The Collection Goes Underground

Posted On October 13, 2017 | 09:25 am | by Dumbarton Oaks Archives | Permalink

The Collection Goes Underground

Byzantine Collection, December 15, 1940.

The Dumbarton Oaks Research Library and Collection opened a little more than a year after the outbreak of the Second World War. Indeed, its founder, Robert Woods Bliss, later recounted that the war’s beginning and the opening of the institution were more than coincidental:

As the depression increased and Nazism gained control of Germany, we knew war was a certainty and that inevitably this country would be sucked into the cataclysm. So we faced the future squarely and decided to transfer Dumbarton Oaks to the University in 1940. To ease the wrench, we assured each other that freedom of choice is a privilege not often granted by Fate and that to give up our home at our own time to assure the long range realization of our plan was the way of wisdom.

Mildred Bliss (right) in her American Women's Voluntary Services uniform with an unidentified woman, 1943 Mildred Bliss (right) in her American Women's Voluntary Services uniform with an unidentified woman, 1943

At first, the war seemed to have little impact on the embryonic institution. However, with the Japanese bombing of Pearl Harbor on December 7, 1941, and America’s entry into the conflict, Dumbarton Oaks quickly shifted from the academic to the pragmatic. Dumbarton Oaks, in effect, reacted to and then joined the war effort: the collection was quickly packed and sent to various distant locations for safekeeping until the end of the war in 1945; use of the property was offered to relief organizations and then to the Departments of War and State, first to expedite the war effort and then to facilitate the establishment of world peace; a victory garden was maintained; and Dumbarton Oaks fellows provided the War Department with lists of potentially endangered sites, monuments, and artworks in Hungary, Bulgaria, Germany, Greece, Yugoslavia, Romania, and Tunisia in order to help insure their protection. These activities notwithstanding, throughout the war years the Blisses also continued to collect art in order to further improve the Byzantine collection that they had given to Harvard University.
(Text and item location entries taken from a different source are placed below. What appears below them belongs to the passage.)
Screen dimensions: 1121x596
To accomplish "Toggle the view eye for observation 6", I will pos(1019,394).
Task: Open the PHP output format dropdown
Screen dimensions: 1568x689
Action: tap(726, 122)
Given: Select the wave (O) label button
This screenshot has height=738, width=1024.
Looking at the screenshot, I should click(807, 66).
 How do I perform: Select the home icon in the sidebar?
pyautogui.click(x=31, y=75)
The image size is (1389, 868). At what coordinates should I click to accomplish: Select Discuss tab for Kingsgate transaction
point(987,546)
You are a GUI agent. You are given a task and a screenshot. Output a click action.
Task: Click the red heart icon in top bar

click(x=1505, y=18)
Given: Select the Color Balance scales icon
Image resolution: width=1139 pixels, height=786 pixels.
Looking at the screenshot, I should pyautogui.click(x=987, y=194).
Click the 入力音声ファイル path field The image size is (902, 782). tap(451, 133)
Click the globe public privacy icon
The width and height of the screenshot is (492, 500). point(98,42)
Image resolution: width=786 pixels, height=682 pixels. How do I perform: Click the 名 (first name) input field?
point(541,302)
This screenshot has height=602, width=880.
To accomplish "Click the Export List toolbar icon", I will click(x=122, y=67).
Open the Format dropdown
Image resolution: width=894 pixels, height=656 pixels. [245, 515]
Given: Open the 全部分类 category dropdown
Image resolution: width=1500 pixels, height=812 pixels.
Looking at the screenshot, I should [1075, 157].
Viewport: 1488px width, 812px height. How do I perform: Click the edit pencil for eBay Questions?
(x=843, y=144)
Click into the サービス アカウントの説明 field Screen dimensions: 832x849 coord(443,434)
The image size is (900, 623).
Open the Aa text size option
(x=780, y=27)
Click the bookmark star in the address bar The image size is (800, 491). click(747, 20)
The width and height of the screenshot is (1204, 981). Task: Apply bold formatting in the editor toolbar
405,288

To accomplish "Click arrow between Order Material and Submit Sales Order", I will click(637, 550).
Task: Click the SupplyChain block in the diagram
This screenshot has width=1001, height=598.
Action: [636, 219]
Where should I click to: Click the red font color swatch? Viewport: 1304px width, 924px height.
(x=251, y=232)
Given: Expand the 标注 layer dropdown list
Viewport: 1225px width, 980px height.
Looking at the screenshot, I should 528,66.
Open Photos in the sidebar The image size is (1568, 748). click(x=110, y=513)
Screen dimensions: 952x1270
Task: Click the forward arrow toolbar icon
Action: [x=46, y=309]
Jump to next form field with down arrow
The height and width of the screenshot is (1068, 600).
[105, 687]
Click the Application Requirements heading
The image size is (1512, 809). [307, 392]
On December 7, 1941, the Dumbarton Oaks staff began to pack the Collection’s artworks and antiquities in order to store them at various locations across the country, including a basement vault that was constructed at Dumbarton Oaks. Some objects went to other museum storerooms, and the “most precious objects” were deposited in the vault of the City Bank-Farmers Trust Company in New York City. Having seen wartime destruction firsthand while living in France during the First World War, the Blisses asked Dumbarton Oaks to make this preemptive move to protect artworks in case there was a military attack on Washington. Mildred Bliss was particularly anxious. On January 16, 1942, she wrote to director John Thacher, “I hope you are getting on with the protection of the vault in the new building, for I have a feeling that the raiding season will come sooner than expected.” She continued:

It is also of vital importance to the future of Dumbarton Oaks and consequently to that of the University itself that nothing harmful to the best interests of the plant life should be done unless the war makes it necessary by making their continued care impossible. But nothing short of impossible would justify it to us.

After the establishment of peace in 1945, 120 Dumbarton Oaks artworks that had been stored at Harvard’s Fogg Art Museum were shown there between November 15 and December 31 in an exhibition titled “A Selection of Ivories, Bronzes, Metalwork and Other Objects from the Dumbarton Oaks Collection.” Upon their return to Dumbarton Oaks, the collection was reinstalled and opened once again to the public in the fall of 1946.